Work instruction:
Your output is the line containing "Task: Collapse the Technical forum category" plus every line after it in the listing, reproduced exactly.

Records for this exercise:
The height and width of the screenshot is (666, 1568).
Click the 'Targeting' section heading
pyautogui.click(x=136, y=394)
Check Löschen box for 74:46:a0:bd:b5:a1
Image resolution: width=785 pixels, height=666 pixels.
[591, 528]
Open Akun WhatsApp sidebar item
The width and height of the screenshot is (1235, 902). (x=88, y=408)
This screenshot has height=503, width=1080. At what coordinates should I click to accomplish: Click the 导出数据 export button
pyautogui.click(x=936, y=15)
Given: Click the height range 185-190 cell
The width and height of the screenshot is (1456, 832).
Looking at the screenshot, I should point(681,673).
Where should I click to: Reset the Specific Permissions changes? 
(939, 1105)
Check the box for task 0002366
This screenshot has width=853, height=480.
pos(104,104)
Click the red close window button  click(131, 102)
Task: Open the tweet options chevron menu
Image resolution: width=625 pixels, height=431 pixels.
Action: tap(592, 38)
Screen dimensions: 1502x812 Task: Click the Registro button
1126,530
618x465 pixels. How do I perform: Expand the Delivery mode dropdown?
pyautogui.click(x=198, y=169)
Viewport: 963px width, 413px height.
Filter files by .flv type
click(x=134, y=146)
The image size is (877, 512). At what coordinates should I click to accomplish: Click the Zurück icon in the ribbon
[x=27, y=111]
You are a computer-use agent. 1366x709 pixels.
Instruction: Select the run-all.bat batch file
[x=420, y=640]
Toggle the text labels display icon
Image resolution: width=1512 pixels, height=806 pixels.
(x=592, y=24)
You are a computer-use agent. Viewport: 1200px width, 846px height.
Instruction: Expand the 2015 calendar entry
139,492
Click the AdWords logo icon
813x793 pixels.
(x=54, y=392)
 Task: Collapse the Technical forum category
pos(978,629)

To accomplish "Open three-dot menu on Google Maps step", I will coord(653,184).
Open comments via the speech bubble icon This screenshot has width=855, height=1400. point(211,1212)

Solution to this task:
 Task: Collapse the Technical forum category
pos(978,629)

To accomplish "Open three-dot menu on Google Maps step", I will coord(653,184).
Open comments via the speech bubble icon This screenshot has width=855, height=1400. point(211,1212)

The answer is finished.